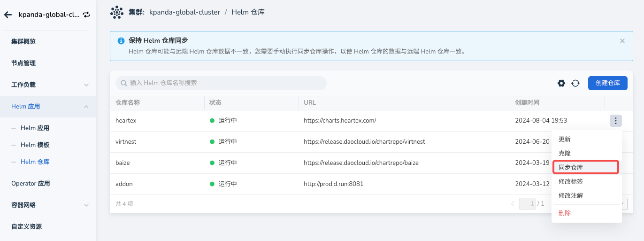Expand the 容器网络 sidebar section
The width and height of the screenshot is (644, 241).
point(86,205)
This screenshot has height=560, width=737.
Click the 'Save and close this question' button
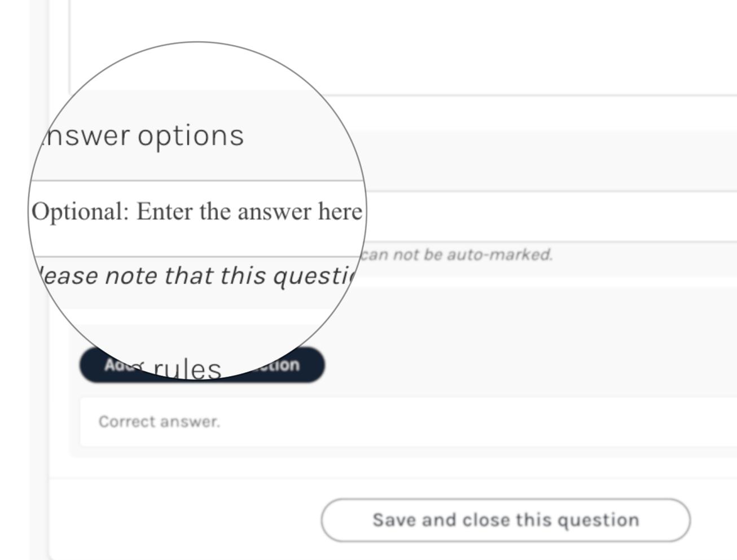505,519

-=-=-=-=-

Your output should be the lines from the line containing "This screenshot has height=560, width=737." through the last line of the listing above, restated exactly, with no pictures among them.

This screenshot has height=560, width=737.
Click the 'Save and close this question' button
505,519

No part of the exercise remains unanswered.